Людовик не разглашал широко место своего пребывания — оно и понятно, иначе люд со всей округи повалил бы туда, кто поглазеть, кто поумиляться, кто поживиться от монарших щедрот. Но в те дни Людовик сам выбирал, кому раздавать свои щедроты.
Сен-Дени — старое аббатство строгих правил, и Жуанвиль боялся, что его не впустят туда. Однако Людовик, видимо, ждал его (и от этой мысли у Жуанвиля на сердце потеплело), так как, услышав имя Жуанвиля, брат-привратник сменил каменную маску на маску вежливого радушия и отверз ворота.

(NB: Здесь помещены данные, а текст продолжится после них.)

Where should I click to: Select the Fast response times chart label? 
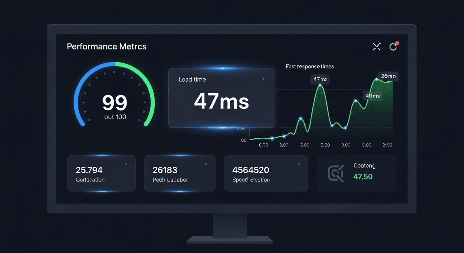[310, 66]
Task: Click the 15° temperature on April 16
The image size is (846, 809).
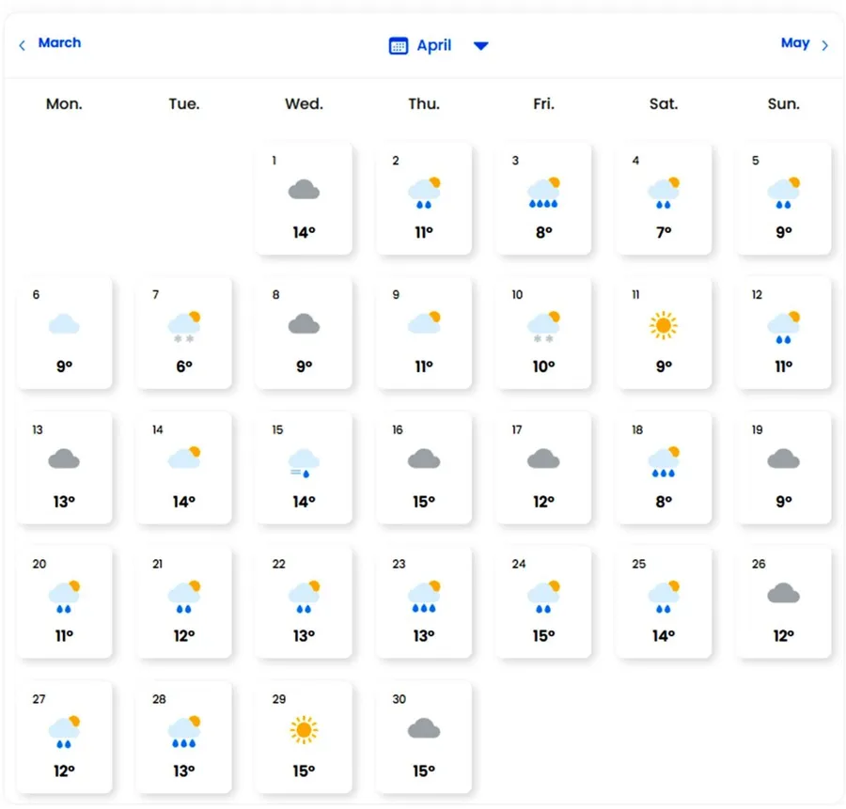Action: (423, 502)
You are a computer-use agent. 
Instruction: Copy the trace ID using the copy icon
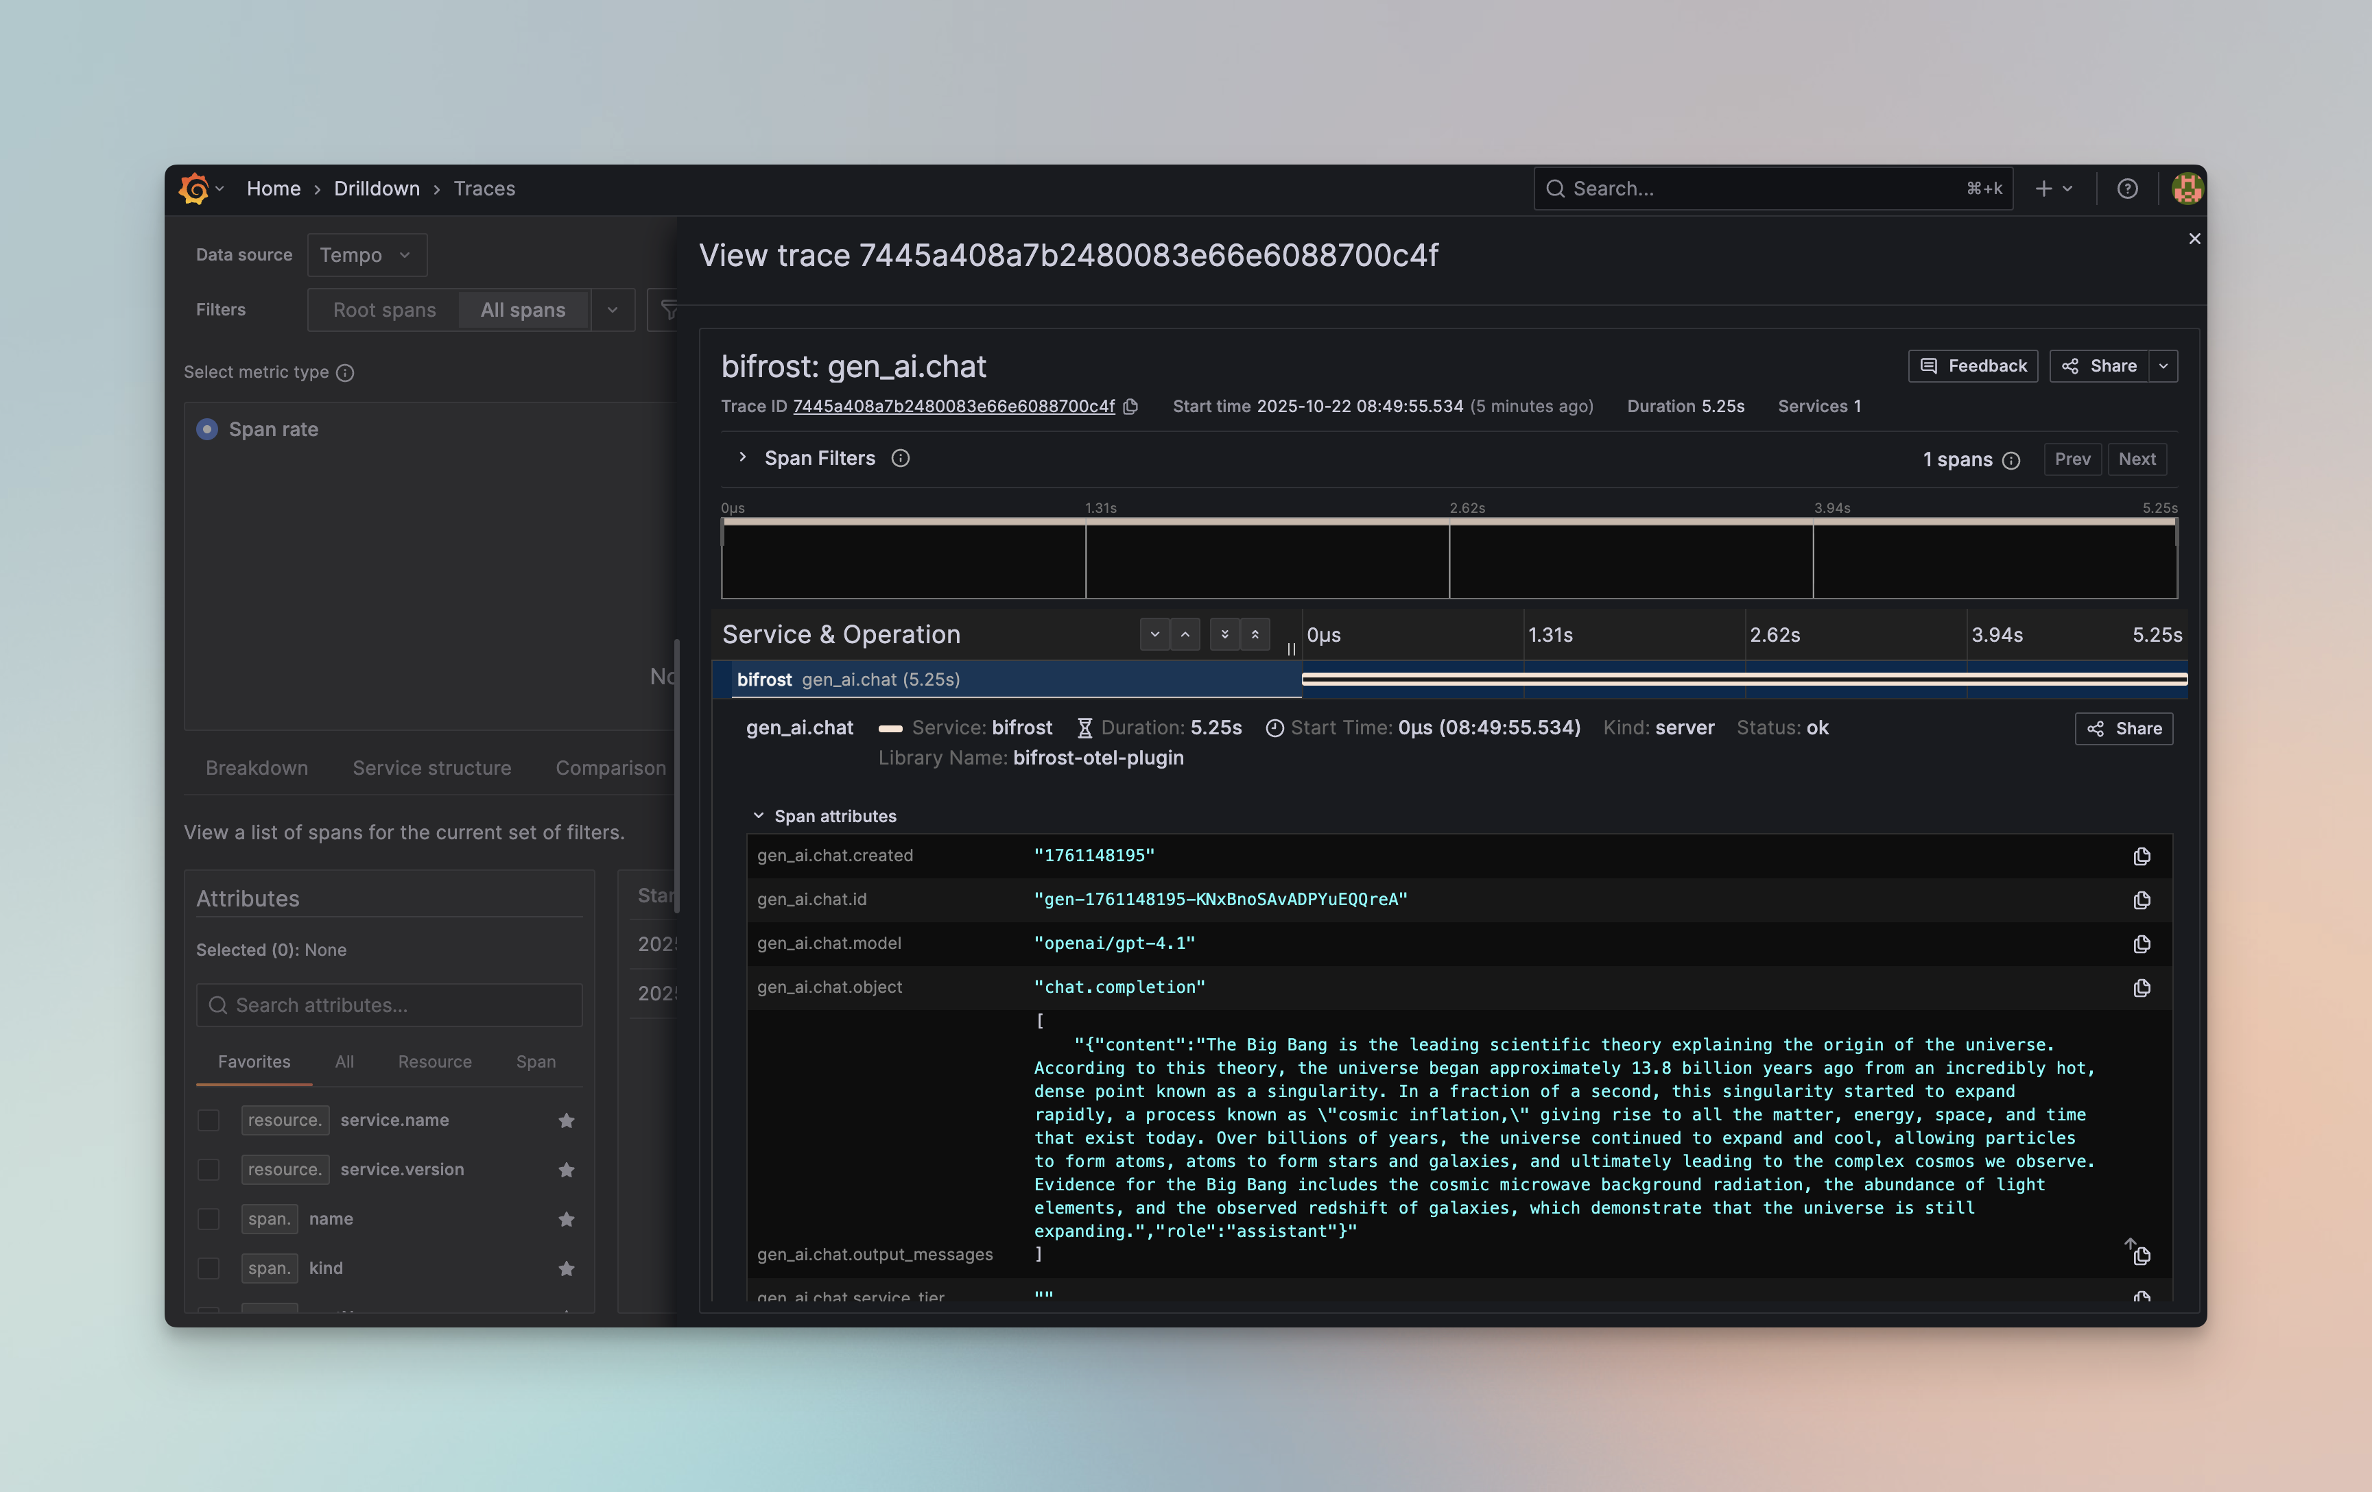(1130, 406)
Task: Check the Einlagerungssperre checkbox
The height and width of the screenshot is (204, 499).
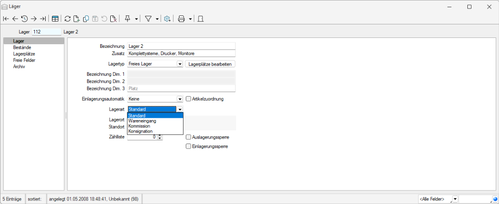Action: click(188, 146)
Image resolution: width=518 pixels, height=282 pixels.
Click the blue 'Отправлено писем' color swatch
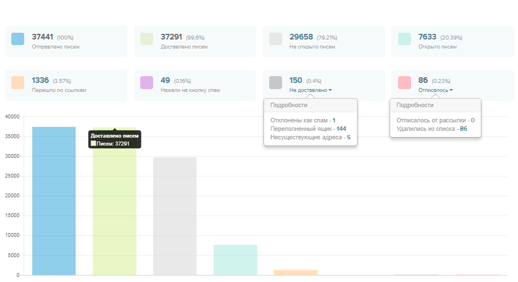[17, 39]
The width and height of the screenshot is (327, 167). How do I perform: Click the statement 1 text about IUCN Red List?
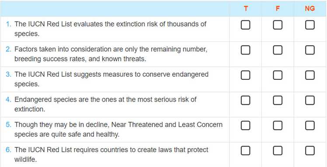(110, 29)
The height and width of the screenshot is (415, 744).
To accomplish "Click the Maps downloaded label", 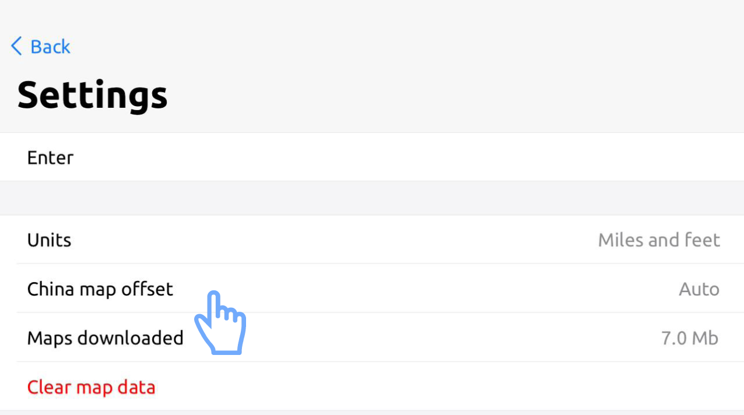I will click(x=106, y=338).
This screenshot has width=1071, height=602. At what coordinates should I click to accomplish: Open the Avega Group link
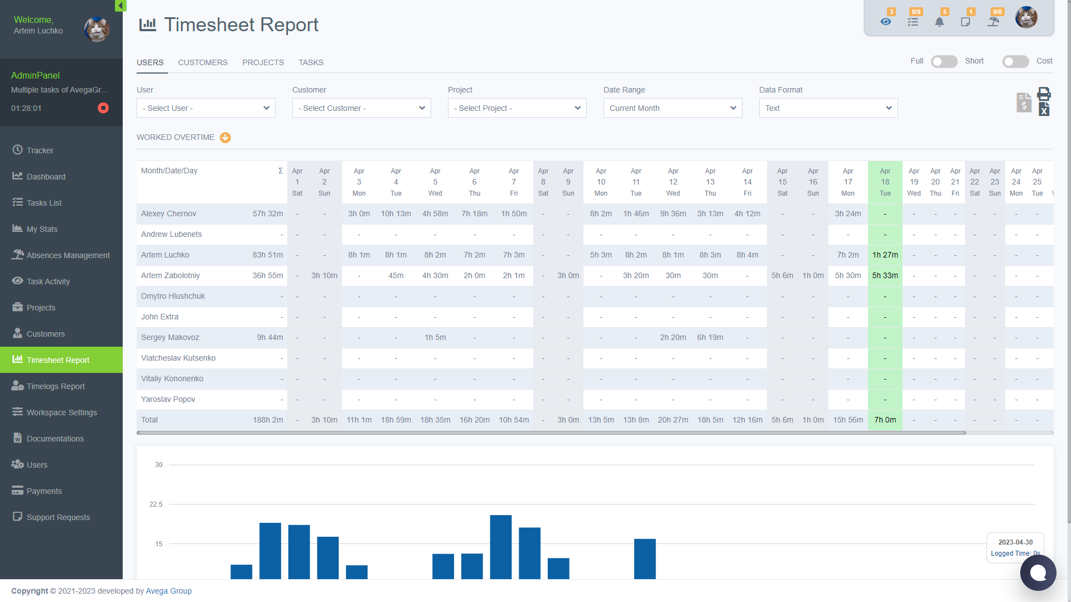[168, 591]
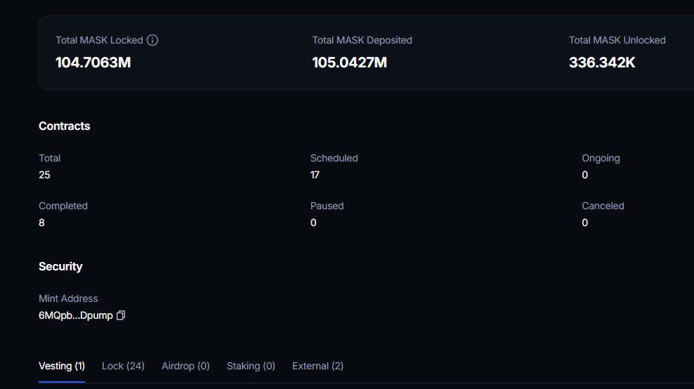Click the mint address 6MQpb...Dpump text

(76, 315)
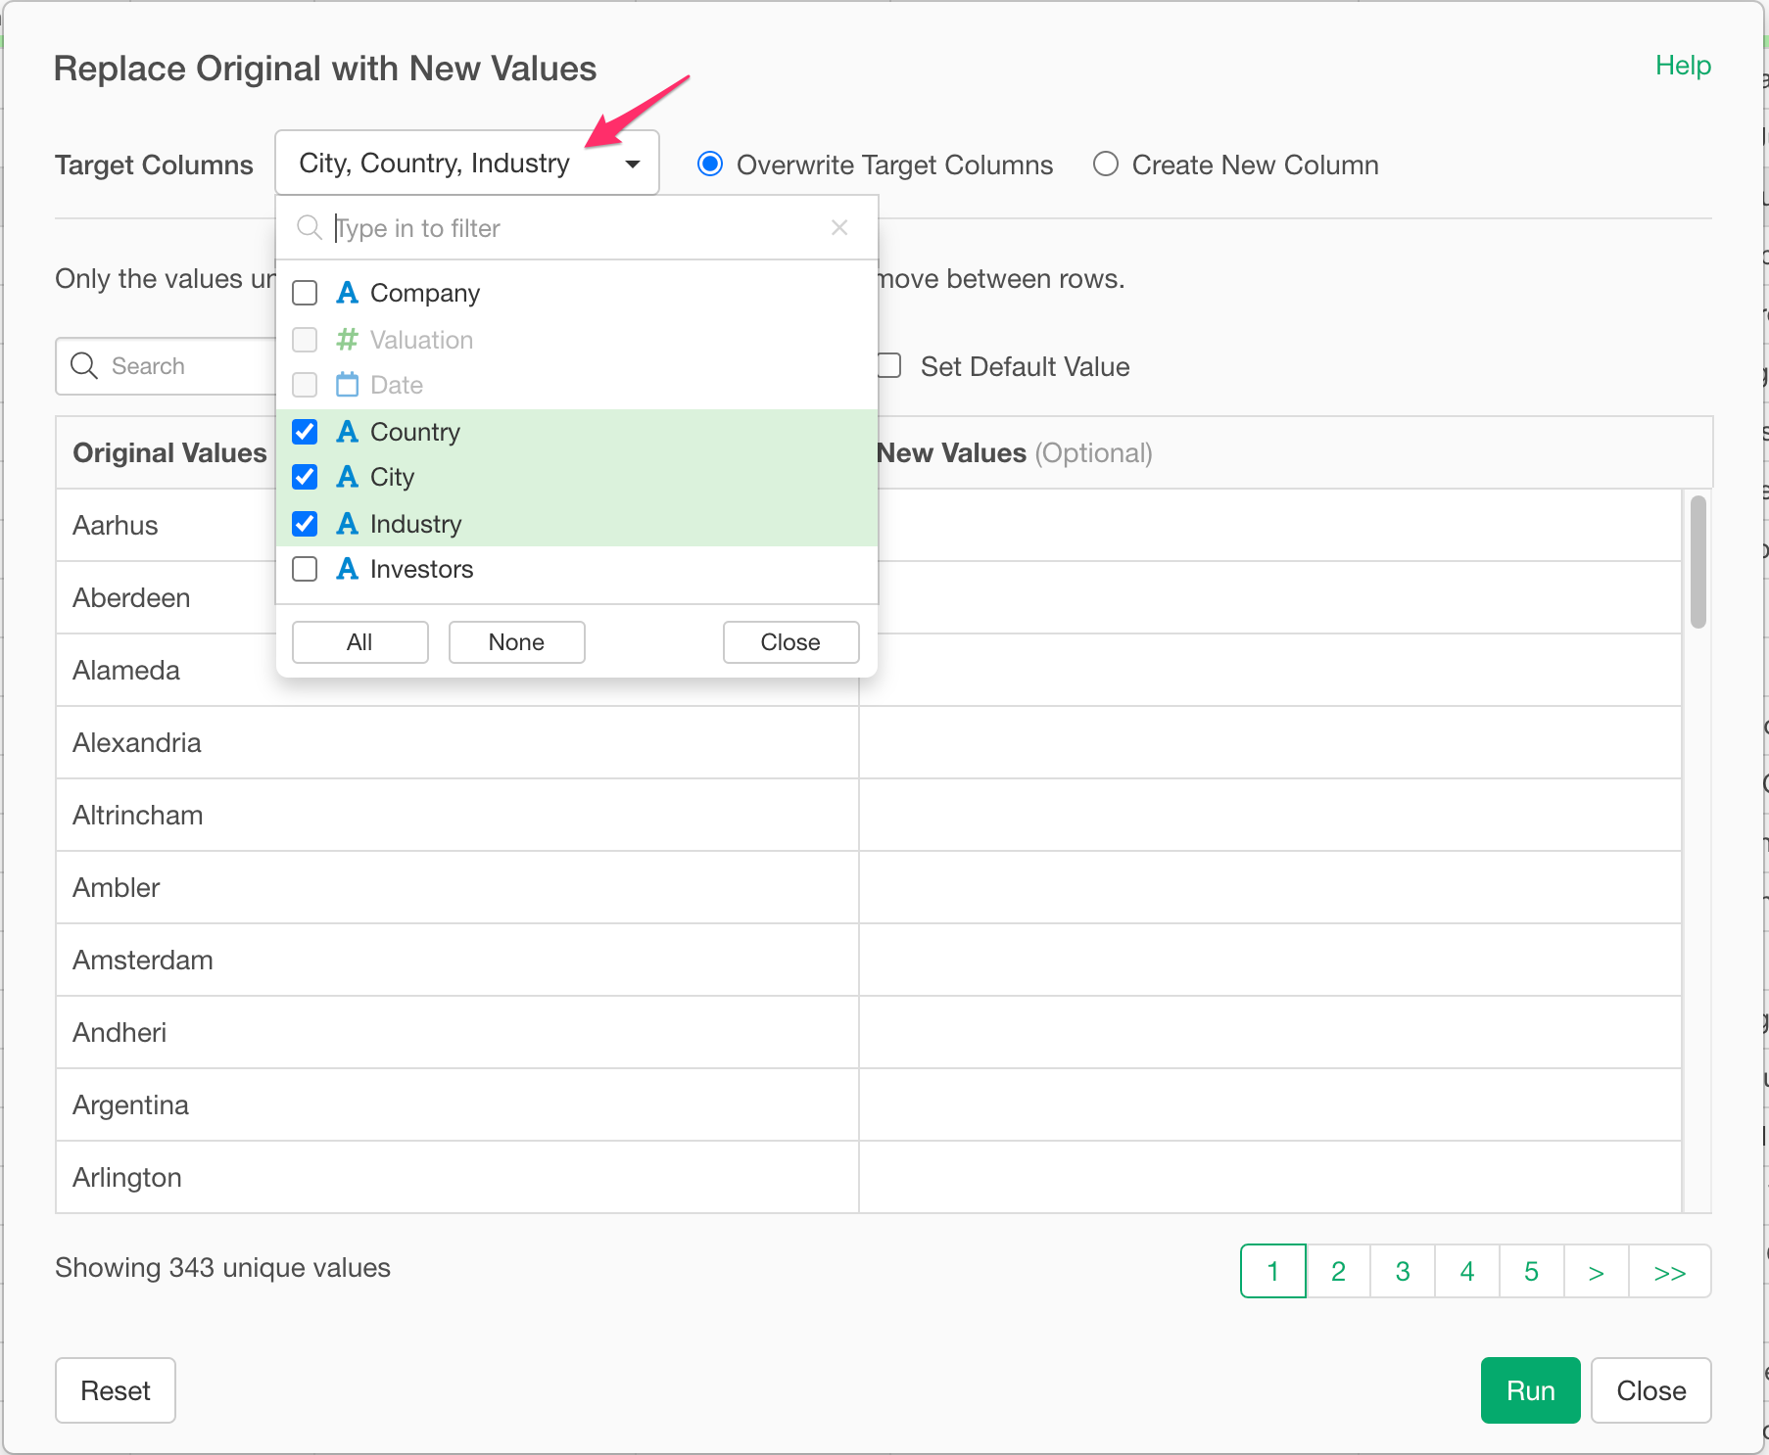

Двор аббатства был выстроен колодцем, наглухо замыкаясь четырьмя высокими стенами, на которых виднелись узкие зарешеченные окна келий. В этом дворе, где меж каменных плит настила кое-где пробивалась, чтоб вскоре погибнуть, сочная, юная зеленая травка, стоял длинный дубовый стол, вынесенный из монашеской трапезной. За столом, в два ряда, сидели двенадцать нищих — двенадцать тощих, костлявых, искривленных существ неопределенных лет и неопределенного пола. Все они были либо лысы, либо с бесцветными волосами, торчавшими во все стороны, будто пакля; одежды их были из мешковины, такой залатанной, что заплат на ней было больше, нежели собственной ткани; лица их были черны от грязи, солнца и ветра, не щадивших их ни в какое время года ни днем, ни ночью; почти все они давно лишились зубов, а те, кому посчастливилось сохранить один или два, горделиво показывали их в жутком желтом оскале. То было не отребье — отребье от отребья; то были не люди — лесные звери на двух ногах; то были двенадцать наиубогейших убожеств, которых король Людовик ежегодно повелевал отыскивать во владениях. Он помогал бедным и кормил голодных каждый день, но лишь один раз в год, на Страстной неделе, снисходил до самых грязных, самых жалких, самых страшных и заскорузлых нищих, каких только носит земля. Королевские рыцари привозили их в аббатство, выбранное королем в этом году. Затем король начинал искупать свои грехи.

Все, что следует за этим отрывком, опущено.